### WHAT NEEDS TO BE DONE
Reproduce every line of the records below with "timeframe" replaced by "interval" and all other text left unchanged. Omit the pictures from your answer.

##### DATA TO USE #####

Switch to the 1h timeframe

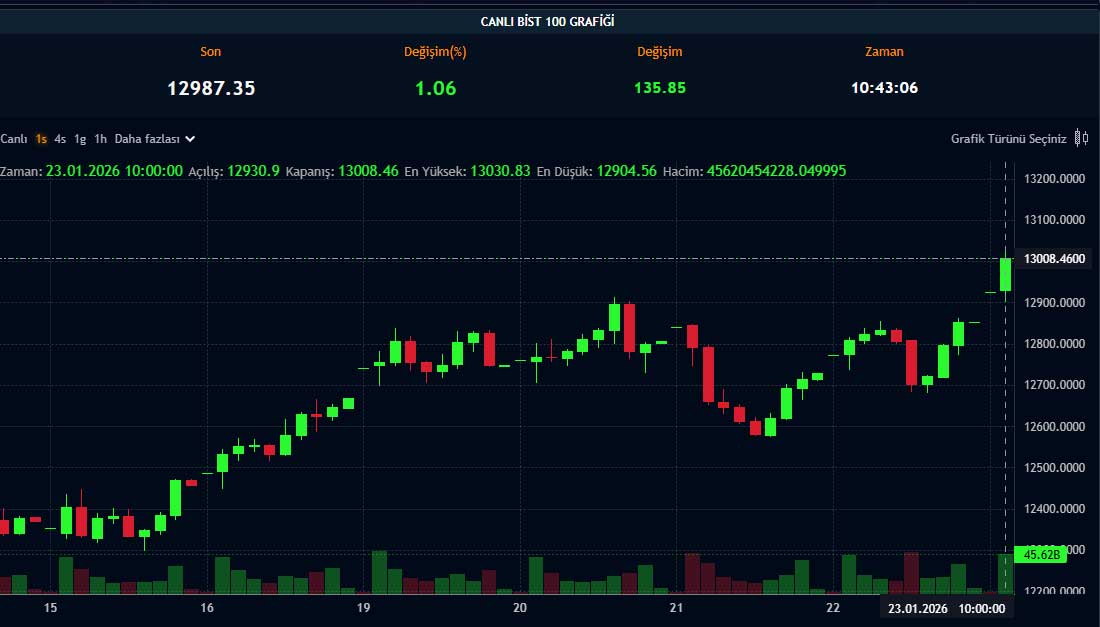(98, 139)
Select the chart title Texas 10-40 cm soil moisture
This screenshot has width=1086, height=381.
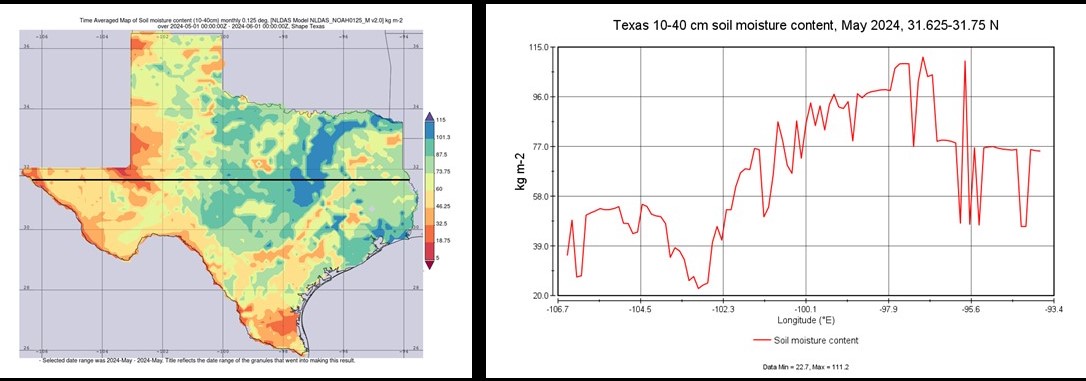pos(805,26)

#####

### RESULT BELOW
Switch to the 1h interval

(98, 139)
Select the chart title Texas 10-40 cm soil moisture
This screenshot has width=1086, height=381.
pos(805,26)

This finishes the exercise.